Friday, February 12, 2016

Parent Torture and Valentines Day.


 Once again my now experienced parenting self would like to apologize for my child-less teacher self. This time it's for assigning a horrendous project that I had no idea was so painful to complete at home. I assigned it every single year, and often patted myself on the back for all the literacy skills I was able to sneak into the project. Childless Mrs. Lipstick thought that this project was a great, exciting, and organic way to at the very least encourage students to write their name, identify their friends' names, and practice basic literacy skills. At its best it encourage creativity, a chance for parent/child bonding, and problem solving.

I hate Childless Mrs. Lipstick.

My daughter's preschool teacher assigned the same assignment.

Valentines Day cards.
Innocent, no?
Childless me LOVED this assignment. I made a big deal about how the students were supposed to write their OWN names on the cards. I didn't want to see their parents' handwriting. I also sent home baggies of red, white, and pink squares of paper so they could create their own handmade valentines. Look! I'm saving mom and dad from spending money at the store on those cheap cards! No excuse for not sending them in. I had no idea you could buy them at the Dollar Store. Or how long it takes to create 25 valentines cards with a child who is really proud of their first card and now would like to go practice forward rolls or play in the doll house.

I hate childless Mrs. Lipstick.

My daughter's preschool class said nothing about making their own valentines, but I knew there was no way my daughter could write her own name on those tiny store-bought cards, and I also knew that I was not going to stay up late Thursday night writing her name 25 times. I saw absolutely no value in that. I figured she needs to practice writing her name, this is a great way to do it, so we'll just make our own valentines.

With materials we bought from the dollar store (I want to note it would still have to been cheaper to buy one packet of already-made valentines) we set about creating fun heart-based pictures. Most of these were her idea. She discovered you could make a butterfly if you put a pop-sickle stick on top of a heart with a pom pom for a head.

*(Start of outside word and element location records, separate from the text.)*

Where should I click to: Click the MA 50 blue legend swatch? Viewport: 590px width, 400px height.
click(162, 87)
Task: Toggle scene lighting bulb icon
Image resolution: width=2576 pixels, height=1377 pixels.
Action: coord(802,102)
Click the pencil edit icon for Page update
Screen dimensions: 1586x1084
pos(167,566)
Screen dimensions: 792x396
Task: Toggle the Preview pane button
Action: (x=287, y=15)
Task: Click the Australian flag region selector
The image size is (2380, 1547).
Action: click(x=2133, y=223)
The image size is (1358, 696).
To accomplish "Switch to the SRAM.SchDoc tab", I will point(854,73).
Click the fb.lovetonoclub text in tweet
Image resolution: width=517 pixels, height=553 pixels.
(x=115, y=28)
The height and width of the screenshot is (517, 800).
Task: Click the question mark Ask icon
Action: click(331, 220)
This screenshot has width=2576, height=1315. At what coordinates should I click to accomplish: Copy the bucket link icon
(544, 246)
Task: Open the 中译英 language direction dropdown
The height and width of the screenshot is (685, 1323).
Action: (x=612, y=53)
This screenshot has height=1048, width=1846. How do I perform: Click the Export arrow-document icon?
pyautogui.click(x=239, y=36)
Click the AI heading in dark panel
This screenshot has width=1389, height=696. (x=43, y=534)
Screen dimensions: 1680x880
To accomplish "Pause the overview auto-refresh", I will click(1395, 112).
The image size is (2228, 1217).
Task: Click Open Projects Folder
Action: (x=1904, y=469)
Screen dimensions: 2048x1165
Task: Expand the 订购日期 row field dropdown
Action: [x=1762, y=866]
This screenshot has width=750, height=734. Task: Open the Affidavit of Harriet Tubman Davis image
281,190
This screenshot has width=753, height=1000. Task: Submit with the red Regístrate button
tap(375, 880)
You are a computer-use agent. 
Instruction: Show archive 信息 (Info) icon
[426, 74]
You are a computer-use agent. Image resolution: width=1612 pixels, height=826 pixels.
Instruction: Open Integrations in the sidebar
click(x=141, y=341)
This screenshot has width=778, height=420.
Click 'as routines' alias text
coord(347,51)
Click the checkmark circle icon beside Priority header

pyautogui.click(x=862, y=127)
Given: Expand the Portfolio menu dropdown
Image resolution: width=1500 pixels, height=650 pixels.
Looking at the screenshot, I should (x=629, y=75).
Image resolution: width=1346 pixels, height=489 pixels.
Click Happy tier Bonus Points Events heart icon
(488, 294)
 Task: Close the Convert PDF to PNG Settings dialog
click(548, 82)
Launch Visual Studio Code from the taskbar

I can guarantee you that she regrets that discovery now. That was a great idea if she wanted to make ONE valentine. But we needed 25. So, slave driver mom forced her to keep working. She'd finish one and proudly show me and I'd barely look up. "That's great sweetie, now do another one! We still have 20 to go!"

Once we finally finished and sat back to admire the 25 beautiful cards she still had to write her name on them. Three days. We spent three evenings after school encouraging, cajoling, begging, demanding that she write her name in a legible fashion. She may never write her name again.

The final product is beautiful, and more importantly finished. Just in time for her to take to school, proudly deliver to her friends, and for their parents to throw them in the trash with the rest of the store-made cards. AND I'm not even giving this project the time it takes to figure out how to rotate the pictures on the blog. Because, while I love her beautiful work, her wobbly little butterfly antennas and her random pom pom balls, we're done. Project complete.

Happy Valentines' Day.

Parents everywhere- I am sorry. I will never roll my eyes at store bought cards again.






3 comments:

turtlemama said...

It all comes back to haunt you.

Heidi said...

LOL I love this. As a mother of 5 kids my intetions are always good and I pin all the wonderful homemade Valentine's day cards and free printables on Pinterest with the HOPE that one day...just one day I will be that clever crafty mom that makes homemade cards.

The reality is, I stockup on the store bought cards each year the day after Valentine's day when they are 50% off (yes 50¢ at the dollar store) and my kids enjoy their My Little Pony, Star Wars, Hello Kitty, Minions and other store bought cards just as much as they would with a homemade card.

The reality for my kids is that Valentine's Day is all about the candy...they don't care a rip about the card...they remember the schoolmate who gave them Jolly Rancher lollipops.

So the candy is more important than the card. #truth

Jenny said...

My favorite line in this whole thing (full of many lines I loved) is "I hate childless Mrs. Lipstick." There may be teachers who become parents and don't change in any way, but I've never met them!

As a teacher I regularly look back on things I've done in the past and regret them, wish I had not done certain things or done them differently. That was true before I had kids and is still true. But having kids definitely increased those feelings, especially once they got into school.